Na visão do instituto, com a ajuda da mídia estatal usada como ferramenta de propaganda, o Kremlin vem impondo sua narrativa que demoniza o Ocidente pelas sanções impostas após a invasão à vizinha Ucrânia, com o objetivo de unir os cidadãos russos em torno do seu presidente.

No Brasil, por exemplo, a versão local da Sputnik aborda diversos temas sobre o impacto da “operação militar especial”, o eufemismo imposto pelo Kremlin para se referir ao conflito na Ucrânia. Na reportagem ‘Por que o Brasil também sente os efeitos colaterais do conflito na Ucrânia?’, o texto observa que “as sanções antirrussas promovidas pelo Ocidente vão — e já estão — produzindo efeitos econômicos em diversas nações do globo”.

“Uma das principais narrativas da propaganda é a afirmação de que a Rússia é vítima da ‘cultura do cancelamento‘. O Ocidente tem que desmascarar tais alegações e usar os canais restantes enquanto entrega mensagens-chave aos russos comuns e revela as consequências da agressão injustificada do Kremlin na Ucrânia”, sugere como resposta a ONG do ex-primeiro-ministro do Reino Unido que debate temas polêmicos da política internacional.

A resposta ocidental

Os meios estatais russos, tidos como essenciais para o esquema de desinformação de Moscou, estão aprendendo da pior maneira que as empresas ocidentais ainda têm controle de grande parte da infraestrutura da Internet. E as big techs estão cada vez mais fora dos limites para RT e Sputnik.

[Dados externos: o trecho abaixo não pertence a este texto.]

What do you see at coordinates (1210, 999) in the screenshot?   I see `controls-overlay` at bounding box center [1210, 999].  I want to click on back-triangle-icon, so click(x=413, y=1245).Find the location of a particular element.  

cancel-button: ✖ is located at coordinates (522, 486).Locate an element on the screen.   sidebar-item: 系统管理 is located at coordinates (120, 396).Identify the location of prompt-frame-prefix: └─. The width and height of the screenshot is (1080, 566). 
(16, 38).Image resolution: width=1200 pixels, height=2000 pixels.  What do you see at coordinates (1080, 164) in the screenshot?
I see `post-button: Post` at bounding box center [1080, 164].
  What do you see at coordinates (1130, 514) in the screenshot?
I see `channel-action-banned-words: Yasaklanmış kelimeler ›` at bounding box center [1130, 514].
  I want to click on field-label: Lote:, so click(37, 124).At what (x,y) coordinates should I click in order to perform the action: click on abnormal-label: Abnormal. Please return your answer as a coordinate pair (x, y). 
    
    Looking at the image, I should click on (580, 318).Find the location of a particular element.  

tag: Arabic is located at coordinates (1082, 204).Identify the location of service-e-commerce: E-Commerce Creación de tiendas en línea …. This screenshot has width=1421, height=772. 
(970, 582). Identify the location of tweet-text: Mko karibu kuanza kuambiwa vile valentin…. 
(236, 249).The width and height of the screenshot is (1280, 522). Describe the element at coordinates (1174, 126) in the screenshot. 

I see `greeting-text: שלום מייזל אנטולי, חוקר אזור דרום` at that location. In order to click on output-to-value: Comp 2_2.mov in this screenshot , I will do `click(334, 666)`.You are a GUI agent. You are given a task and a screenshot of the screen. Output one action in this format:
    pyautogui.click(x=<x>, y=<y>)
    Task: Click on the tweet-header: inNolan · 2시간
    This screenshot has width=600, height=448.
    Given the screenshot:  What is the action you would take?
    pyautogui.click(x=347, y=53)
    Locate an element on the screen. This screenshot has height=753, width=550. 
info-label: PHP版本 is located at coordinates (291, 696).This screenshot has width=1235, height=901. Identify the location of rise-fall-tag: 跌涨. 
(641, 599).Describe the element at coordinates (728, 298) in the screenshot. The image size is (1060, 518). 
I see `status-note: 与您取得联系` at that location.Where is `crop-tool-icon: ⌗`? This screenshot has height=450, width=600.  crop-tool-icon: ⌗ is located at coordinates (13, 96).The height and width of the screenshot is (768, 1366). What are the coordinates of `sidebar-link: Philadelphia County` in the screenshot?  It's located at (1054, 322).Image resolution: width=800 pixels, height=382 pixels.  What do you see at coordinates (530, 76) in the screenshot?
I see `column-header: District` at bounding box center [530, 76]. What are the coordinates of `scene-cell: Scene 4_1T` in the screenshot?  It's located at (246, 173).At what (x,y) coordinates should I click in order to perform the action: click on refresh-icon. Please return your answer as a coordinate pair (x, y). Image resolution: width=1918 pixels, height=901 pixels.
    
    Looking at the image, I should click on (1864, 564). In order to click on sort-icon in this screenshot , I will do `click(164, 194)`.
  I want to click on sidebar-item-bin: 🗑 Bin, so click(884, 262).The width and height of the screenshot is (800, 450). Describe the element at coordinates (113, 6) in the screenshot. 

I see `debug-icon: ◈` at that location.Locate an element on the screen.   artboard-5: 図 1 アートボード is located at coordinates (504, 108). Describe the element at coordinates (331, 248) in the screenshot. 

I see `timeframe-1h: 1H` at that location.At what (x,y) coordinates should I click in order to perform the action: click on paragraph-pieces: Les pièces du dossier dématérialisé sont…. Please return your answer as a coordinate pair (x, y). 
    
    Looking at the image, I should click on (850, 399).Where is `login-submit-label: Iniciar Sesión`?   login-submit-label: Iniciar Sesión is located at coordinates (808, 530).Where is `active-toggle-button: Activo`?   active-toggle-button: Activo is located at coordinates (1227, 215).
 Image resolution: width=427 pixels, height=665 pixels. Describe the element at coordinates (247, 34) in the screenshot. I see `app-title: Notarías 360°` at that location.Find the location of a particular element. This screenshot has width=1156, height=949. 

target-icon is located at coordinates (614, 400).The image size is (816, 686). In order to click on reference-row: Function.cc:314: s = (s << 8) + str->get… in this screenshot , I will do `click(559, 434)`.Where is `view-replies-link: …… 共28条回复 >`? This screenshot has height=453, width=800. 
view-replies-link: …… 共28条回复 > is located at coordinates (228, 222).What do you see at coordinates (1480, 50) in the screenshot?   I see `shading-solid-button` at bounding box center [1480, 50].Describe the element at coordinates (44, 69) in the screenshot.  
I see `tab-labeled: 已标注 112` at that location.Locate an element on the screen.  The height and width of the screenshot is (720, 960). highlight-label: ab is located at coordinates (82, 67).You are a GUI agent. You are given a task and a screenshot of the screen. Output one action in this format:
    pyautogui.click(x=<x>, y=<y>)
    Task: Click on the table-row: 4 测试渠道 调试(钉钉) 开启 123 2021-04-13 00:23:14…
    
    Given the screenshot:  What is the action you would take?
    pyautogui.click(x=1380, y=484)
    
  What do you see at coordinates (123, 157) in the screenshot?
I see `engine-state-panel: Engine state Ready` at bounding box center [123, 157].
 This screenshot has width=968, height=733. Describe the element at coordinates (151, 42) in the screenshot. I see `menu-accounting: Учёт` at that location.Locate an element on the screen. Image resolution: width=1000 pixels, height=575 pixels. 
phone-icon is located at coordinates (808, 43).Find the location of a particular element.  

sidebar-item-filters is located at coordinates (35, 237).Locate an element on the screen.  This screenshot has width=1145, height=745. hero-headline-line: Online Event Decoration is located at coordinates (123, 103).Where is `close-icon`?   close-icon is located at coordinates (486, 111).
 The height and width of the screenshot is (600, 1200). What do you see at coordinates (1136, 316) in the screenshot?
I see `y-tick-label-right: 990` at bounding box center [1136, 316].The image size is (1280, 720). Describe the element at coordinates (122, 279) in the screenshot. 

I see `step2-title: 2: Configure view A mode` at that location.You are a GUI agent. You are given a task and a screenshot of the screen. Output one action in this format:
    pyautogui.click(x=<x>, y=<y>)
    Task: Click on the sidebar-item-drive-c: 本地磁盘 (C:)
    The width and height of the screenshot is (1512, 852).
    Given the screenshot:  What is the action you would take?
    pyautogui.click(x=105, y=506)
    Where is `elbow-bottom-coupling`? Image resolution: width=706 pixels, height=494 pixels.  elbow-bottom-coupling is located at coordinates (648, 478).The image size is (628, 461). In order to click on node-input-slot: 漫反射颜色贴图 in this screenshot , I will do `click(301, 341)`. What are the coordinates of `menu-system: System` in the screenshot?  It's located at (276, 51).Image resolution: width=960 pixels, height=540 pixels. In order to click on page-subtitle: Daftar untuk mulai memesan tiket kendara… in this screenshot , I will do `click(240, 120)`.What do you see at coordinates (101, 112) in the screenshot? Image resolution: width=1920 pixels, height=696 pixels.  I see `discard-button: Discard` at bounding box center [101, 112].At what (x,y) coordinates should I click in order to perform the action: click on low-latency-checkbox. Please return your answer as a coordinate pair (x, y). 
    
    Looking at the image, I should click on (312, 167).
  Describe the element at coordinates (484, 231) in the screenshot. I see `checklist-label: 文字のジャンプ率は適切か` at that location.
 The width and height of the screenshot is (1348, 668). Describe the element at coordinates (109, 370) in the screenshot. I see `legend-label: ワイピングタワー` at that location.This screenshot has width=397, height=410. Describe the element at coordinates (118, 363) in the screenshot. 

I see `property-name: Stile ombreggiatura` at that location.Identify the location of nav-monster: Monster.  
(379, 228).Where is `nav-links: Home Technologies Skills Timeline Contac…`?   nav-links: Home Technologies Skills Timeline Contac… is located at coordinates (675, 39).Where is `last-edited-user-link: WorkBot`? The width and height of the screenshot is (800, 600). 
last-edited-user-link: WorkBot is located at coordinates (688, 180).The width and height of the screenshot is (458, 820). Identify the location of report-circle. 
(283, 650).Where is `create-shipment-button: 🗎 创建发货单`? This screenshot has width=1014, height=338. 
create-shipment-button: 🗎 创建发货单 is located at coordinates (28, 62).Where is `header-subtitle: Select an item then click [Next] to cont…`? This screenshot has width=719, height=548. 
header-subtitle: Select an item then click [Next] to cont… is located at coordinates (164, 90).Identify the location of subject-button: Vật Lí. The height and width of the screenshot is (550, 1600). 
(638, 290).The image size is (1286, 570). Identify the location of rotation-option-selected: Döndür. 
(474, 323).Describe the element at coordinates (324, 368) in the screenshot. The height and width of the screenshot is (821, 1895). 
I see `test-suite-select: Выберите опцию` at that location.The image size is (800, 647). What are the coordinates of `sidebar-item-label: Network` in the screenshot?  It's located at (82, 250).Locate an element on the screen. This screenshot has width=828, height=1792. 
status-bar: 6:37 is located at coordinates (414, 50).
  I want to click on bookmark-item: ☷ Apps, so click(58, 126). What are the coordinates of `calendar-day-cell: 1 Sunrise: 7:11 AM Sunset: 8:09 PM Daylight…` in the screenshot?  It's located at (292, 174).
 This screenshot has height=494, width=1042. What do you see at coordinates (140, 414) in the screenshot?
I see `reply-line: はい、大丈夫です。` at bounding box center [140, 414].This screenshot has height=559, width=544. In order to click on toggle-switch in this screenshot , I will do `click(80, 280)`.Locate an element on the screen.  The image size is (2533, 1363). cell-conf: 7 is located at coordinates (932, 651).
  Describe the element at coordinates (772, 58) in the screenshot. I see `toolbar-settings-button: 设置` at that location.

Desde que Moscou lançou sua invasão da Ucrânia no final de fevereiro, o presidente russo, Vladimir Putin, aumentou sua produção de propaganda e reprimiu gigantes como Facebook e Twitter ao limitar acesso.

Facebook teve acesso parcialmente bloqueado na Rússia (Foto: Creative Commons/Stok Catalog)

Mas o que está distante do poder de fogo cibernético do mandatário russo é como a maioria das empresas americanas domina o complexo mundo de serviços de terceiros – desde plug-ins de segurança a ferramentas de marketing online – que alimentam sites e aplicativos do mundo fora da China.

Segundo o site Politico, esses serviços, que incluem Google AnalyticsFacebook Domain Insights e uma gama de ofertas de marketing online, desconectaram RT, Sputnik, Ruptly, bem como duas agências de notícias estatais russas, a Ria Novosti e a Tass.

“Embora os sites ainda possam operar, eles foram desapropriados de uma complexa rede de serviços de publicidade, marketing e segurança interconectados quase exclusivamente ocidentais, que se tornaram um pilar para o funcionamento de sites e aplicativos. Isso limitou a capacidade do Kremlin de segmentar e atingir um público global”, diz o Politico, no artigo intitulado ‘Máquina de propaganda da Rússia sofre outro golpe’.